**TASK ITEM**
Which lines of the data contain the string "width"? Copy every one of them.

**MATERIAL FOR THE TASK**
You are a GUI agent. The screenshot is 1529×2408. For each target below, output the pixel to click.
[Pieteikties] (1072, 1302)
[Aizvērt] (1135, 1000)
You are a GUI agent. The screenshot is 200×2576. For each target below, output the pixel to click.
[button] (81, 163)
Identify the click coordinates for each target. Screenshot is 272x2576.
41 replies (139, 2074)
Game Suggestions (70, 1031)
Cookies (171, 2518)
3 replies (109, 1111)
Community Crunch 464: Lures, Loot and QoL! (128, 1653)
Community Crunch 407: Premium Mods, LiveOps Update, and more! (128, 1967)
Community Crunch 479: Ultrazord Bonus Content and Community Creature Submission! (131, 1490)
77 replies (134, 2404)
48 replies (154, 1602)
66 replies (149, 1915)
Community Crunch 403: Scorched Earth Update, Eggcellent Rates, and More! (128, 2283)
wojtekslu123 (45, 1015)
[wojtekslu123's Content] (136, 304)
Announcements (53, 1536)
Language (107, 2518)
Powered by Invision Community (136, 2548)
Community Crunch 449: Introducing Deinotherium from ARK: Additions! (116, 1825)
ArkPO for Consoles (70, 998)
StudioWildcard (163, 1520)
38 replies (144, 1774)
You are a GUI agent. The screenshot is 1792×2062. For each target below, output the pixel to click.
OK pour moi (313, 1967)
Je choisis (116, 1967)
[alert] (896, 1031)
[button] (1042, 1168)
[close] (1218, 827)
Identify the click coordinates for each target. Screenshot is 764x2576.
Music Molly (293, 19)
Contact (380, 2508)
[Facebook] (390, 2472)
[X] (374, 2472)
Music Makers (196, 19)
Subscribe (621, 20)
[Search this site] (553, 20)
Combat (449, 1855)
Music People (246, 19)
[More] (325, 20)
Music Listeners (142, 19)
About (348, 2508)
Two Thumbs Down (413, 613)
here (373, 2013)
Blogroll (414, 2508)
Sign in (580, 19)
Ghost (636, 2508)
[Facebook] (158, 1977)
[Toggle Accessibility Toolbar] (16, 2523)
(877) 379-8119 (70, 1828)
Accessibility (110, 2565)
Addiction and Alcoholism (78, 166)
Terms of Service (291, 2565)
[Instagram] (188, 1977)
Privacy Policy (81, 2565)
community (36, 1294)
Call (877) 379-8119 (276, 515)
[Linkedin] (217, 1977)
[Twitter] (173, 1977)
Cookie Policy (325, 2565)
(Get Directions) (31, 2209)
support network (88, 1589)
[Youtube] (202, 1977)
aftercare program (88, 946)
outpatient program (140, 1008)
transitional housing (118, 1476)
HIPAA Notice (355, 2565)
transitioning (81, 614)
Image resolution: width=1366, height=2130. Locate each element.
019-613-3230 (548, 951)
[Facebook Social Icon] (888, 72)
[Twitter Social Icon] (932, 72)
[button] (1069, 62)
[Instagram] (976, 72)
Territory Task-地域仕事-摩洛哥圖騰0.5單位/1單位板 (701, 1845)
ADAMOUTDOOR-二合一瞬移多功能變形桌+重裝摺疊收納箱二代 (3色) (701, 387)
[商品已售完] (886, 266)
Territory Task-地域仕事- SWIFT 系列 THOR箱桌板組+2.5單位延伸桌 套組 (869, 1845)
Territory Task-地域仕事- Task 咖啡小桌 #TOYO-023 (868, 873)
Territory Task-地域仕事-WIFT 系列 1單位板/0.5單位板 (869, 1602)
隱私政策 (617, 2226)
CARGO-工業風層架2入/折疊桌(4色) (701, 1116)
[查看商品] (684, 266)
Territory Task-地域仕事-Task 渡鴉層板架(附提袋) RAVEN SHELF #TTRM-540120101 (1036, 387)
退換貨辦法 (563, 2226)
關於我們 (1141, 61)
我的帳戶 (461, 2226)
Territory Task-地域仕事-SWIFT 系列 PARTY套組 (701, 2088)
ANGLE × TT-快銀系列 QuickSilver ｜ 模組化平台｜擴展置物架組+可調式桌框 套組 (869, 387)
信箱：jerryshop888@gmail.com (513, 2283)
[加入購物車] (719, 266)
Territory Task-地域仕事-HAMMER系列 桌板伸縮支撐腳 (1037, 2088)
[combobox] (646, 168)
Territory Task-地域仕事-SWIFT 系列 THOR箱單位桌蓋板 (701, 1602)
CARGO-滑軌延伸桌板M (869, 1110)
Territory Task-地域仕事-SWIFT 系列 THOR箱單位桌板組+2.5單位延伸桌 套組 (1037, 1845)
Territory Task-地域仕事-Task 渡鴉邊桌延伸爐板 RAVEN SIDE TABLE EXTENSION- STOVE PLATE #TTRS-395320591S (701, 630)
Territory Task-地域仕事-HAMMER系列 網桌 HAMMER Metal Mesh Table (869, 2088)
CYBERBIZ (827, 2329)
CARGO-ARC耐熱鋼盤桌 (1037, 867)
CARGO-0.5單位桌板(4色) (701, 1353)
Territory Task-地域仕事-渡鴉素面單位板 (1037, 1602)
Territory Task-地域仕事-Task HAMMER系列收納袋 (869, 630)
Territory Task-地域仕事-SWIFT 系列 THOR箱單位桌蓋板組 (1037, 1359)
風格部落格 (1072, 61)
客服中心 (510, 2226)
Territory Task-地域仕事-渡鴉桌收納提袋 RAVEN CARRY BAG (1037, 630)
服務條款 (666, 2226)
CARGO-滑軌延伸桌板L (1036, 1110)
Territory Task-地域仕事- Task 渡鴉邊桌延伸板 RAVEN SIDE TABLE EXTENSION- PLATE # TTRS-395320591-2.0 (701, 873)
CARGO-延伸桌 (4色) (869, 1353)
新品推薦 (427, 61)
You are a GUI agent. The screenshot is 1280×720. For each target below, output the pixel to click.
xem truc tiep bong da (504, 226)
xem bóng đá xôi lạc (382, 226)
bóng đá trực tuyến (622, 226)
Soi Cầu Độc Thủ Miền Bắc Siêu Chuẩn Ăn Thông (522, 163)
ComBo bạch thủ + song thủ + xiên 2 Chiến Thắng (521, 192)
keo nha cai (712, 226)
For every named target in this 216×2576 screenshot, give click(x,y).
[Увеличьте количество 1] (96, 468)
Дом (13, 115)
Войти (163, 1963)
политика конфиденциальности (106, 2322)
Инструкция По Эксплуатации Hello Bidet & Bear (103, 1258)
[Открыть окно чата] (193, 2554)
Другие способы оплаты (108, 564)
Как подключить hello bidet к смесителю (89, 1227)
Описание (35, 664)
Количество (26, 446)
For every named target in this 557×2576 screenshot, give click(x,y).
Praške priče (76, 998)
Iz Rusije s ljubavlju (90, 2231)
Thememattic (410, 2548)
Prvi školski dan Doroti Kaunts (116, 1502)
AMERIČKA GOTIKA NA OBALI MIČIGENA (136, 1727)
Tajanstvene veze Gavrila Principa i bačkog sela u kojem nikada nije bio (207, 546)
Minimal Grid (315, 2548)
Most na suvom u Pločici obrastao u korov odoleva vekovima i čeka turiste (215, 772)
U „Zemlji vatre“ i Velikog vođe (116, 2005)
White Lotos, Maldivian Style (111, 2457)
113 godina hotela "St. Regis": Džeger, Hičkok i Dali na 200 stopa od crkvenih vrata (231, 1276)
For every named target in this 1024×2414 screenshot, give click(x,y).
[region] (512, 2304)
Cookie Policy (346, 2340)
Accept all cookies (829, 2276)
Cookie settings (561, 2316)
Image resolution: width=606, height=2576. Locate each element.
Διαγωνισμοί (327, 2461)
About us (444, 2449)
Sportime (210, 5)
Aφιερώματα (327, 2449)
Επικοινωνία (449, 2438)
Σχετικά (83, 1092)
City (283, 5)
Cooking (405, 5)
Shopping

**YOUR SOLUTION**
Image resolution: width=1366, height=2130. Locate each element.
Image resolution: width=606, height=2576. Locate each element.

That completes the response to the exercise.